You can convert an int directly to a byte in Java, without having to create an Integer object. An explicit cast is required, because a byte has a narrower range of possible values than an int. For instance:

header[1] = (byte) (Marker << 7 | PayloadType);

Answer 2

There is one problem with such data. Usually protocols use unsigned bytes there and Java has signed bytes. So, for correct byte array fill I usually use such construct:

bytearray[index] = (byte) ((some integer-result calculation) & 0xff);

Simple casting to byte type won't work correctly.

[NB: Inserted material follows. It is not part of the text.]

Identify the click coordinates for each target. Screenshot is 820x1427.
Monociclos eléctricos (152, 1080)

Update. "& 0xff" is not needed here. Simple cast will work.

Answer 3

I think I would use a ByteBuffer

ByteBuffer buf = ByteBuffer.wrap(header);
buf.setOrder(ByteOrder.BIG_ENDIAN);
buf.put((byte)((Version << 6)|(Padding << 5)|(Extension << 6)|CC));
buf.put((byte)((Marker << 7)|PayloadType));
buf.put((short)SequenceNumber);
buf.put(TimeStamp);
buf.put(Ssrc);

Answer 4

in addition to the presented answers give a try to Preon

Answer 5

With Preon, the RtpHeader could be represented like this:

public class RtpHeader {

    @BoundNumber(size = "2")
    public int version;

    @Bound
    public boolean padding;

    @Bound
    public boolean extension;

    @BoundNumber(size="4")
    public int csrcCount;

    @Bound
    public boolean marker;

    @BoundNumber(size="7")
    public int payloadType;

    @BoundNumber(size="16", byteOrder = ByteOrder.BigEndian)
    public int sequenceNumber;

    @BoundNumber(size="32", byteOrder = ByteOrder.BigEndian)
    public int timestamp;

    @BoundNumber(size="32", byteOrder = ByteOrder.BigEndian)
    public int synchronizationSource;

    @BoundList(size="csrcCount")
    public int[] csrcs; 

}

Encoding this to bytes could be as simple as this:

    Codec<RtpHeader> codec = Codecs.create(RtpHeader.class);
    RtpHeader header = new RtpHeader();
    ... // Setting header values
    OutputStream out = ...;
    Codecs.encode(header, codec, out);

However, bear in mind that encoding in Preon is still in early stages. It seems to work, for this particular case, but I am not going to make any guarantees.

The benefit of using Preon is obviously the fact that you don't have to bother writing all of the encoding and decoding logic yourself.